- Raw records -

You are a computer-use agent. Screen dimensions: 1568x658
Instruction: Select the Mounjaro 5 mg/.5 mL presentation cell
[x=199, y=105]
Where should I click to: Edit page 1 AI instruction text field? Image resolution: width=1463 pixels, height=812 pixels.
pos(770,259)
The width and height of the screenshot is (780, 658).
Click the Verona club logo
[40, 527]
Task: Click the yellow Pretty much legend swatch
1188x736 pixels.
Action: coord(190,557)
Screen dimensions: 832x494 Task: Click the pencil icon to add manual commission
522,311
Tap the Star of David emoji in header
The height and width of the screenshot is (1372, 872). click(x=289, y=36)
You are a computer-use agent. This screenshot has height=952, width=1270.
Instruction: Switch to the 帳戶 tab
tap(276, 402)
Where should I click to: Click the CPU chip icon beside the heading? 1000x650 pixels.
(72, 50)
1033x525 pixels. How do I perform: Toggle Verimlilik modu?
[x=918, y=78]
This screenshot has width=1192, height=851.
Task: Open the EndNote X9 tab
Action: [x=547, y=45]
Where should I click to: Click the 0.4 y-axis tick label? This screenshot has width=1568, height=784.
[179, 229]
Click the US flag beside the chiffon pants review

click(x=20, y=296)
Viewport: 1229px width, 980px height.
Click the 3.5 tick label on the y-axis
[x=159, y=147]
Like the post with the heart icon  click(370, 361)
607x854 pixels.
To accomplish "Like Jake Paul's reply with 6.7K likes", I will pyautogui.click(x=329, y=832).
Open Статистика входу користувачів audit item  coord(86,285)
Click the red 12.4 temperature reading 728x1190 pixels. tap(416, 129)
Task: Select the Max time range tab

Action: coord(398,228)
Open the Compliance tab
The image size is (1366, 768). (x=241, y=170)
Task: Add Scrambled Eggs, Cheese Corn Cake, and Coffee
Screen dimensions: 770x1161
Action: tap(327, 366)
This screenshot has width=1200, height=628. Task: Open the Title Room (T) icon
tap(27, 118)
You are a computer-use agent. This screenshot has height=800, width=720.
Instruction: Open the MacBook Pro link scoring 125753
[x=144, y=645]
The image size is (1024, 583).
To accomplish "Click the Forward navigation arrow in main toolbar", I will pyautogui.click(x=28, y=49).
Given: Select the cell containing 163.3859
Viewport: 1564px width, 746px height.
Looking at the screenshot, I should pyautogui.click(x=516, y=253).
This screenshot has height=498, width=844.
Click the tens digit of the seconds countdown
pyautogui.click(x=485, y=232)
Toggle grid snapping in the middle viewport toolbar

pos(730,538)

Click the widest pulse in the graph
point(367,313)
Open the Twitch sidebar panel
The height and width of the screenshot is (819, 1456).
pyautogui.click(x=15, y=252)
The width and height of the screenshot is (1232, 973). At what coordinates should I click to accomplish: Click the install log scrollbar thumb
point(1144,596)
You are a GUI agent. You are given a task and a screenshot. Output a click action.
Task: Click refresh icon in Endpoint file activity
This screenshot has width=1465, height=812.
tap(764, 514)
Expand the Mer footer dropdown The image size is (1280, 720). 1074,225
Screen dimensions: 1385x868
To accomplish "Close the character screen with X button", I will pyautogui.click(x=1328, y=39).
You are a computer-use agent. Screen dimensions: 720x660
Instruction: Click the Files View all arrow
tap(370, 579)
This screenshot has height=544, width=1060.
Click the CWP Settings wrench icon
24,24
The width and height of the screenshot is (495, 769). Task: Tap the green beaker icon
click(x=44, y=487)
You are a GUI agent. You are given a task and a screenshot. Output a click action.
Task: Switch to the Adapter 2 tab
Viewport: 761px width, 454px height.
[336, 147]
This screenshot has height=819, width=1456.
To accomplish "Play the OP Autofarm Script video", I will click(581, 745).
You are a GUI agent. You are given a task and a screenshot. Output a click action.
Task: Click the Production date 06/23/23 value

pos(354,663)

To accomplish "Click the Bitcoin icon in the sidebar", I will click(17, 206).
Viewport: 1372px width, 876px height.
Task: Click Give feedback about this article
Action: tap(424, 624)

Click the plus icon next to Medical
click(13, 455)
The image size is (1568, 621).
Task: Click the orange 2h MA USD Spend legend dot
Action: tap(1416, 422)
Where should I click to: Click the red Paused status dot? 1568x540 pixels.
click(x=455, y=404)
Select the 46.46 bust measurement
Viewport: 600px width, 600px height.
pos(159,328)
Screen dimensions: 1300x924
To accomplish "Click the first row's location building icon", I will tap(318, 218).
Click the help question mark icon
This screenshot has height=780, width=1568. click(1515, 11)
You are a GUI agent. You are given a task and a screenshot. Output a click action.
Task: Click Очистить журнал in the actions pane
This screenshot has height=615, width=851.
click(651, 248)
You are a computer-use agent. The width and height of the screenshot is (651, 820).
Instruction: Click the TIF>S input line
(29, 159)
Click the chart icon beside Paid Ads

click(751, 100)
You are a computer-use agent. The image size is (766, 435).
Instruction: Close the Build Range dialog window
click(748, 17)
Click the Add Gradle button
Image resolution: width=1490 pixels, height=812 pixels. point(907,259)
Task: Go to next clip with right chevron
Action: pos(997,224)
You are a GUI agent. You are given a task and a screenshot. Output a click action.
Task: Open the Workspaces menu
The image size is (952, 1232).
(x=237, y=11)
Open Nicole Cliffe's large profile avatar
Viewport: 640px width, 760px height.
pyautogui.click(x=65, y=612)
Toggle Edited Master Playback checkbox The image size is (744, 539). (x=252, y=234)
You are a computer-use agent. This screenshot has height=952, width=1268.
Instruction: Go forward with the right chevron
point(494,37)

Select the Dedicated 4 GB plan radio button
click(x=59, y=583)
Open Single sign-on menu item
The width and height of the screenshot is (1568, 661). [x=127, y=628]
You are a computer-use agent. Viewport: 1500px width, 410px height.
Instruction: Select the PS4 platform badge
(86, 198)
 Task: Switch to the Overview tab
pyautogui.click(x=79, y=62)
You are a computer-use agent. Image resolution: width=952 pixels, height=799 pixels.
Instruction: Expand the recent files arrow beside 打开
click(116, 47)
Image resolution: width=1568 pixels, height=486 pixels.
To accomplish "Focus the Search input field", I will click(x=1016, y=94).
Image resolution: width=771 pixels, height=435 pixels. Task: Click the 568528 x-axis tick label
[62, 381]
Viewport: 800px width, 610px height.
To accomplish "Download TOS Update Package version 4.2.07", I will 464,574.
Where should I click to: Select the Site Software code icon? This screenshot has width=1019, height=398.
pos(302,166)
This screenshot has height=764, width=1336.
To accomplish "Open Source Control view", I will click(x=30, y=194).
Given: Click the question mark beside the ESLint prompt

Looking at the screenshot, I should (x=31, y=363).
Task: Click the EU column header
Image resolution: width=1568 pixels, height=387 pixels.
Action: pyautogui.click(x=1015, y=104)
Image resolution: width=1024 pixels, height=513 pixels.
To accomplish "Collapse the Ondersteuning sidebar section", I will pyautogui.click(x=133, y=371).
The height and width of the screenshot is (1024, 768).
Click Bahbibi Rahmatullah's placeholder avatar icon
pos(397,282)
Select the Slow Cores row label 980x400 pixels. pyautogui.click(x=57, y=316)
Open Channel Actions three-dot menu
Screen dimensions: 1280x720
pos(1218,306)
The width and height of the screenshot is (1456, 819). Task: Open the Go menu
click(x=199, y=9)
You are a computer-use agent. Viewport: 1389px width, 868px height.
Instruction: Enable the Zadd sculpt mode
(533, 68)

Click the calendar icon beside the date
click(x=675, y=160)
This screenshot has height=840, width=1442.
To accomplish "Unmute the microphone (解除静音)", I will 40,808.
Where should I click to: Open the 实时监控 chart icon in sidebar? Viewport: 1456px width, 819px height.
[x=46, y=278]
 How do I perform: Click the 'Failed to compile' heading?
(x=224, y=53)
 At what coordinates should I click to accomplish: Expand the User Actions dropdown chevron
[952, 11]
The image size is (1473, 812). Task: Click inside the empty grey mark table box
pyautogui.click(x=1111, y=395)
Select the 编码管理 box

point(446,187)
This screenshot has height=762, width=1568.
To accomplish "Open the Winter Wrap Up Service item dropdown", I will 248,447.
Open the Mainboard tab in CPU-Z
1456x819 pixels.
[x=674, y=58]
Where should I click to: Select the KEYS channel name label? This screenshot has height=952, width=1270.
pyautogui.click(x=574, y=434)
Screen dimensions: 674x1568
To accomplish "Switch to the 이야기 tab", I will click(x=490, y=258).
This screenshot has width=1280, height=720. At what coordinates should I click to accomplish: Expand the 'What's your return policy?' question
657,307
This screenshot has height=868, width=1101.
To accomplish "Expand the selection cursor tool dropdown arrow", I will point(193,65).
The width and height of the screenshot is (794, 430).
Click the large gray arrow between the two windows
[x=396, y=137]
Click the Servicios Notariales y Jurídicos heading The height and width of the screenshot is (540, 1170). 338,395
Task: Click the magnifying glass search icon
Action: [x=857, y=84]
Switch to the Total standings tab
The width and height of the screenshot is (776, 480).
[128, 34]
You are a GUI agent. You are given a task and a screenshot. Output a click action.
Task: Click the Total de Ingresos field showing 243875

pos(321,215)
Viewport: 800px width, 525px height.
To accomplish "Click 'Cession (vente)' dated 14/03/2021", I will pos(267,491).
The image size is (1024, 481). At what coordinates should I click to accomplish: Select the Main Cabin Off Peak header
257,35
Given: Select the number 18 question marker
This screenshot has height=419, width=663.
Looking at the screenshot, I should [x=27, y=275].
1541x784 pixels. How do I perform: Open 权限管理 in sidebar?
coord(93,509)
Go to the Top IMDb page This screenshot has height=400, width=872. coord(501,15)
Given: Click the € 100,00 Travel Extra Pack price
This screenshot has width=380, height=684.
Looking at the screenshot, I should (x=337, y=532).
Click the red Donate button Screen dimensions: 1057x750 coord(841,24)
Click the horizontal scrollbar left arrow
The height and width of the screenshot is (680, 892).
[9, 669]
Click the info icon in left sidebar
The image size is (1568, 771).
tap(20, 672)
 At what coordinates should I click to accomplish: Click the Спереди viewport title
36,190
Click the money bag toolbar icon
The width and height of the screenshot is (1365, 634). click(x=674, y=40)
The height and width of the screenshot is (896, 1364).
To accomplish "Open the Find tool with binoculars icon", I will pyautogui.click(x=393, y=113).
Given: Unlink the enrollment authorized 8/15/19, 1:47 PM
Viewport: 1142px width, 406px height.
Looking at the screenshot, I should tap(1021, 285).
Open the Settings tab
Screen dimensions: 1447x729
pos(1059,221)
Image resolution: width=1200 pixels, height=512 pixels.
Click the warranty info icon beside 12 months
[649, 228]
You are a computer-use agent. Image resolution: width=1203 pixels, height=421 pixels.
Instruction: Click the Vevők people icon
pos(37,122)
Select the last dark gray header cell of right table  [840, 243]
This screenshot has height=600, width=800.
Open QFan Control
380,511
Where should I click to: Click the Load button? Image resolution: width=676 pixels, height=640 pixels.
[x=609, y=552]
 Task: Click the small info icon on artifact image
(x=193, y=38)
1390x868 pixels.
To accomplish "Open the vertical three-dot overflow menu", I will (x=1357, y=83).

- WHAT YOU ARE ASKED TO DO -
Rewrite the records as a numbered list, starting at the line containing "Where should I click to: Edit" and ending with the line containing "Action: coord(190,557)". Include both of those lines, and leave out any blank lines.

- SOLUTION -
1. Where should I click to: Edit page 1 AI instruction text field? Image resolution: width=1463 pixels, height=812 pixels.
2. pos(770,259)
3. The width and height of the screenshot is (780, 658).
4. Click the Verona club logo
5. [40, 527]
6. Task: Click the yellow Pretty much legend swatch
7. 1188x736 pixels.
8. Action: coord(190,557)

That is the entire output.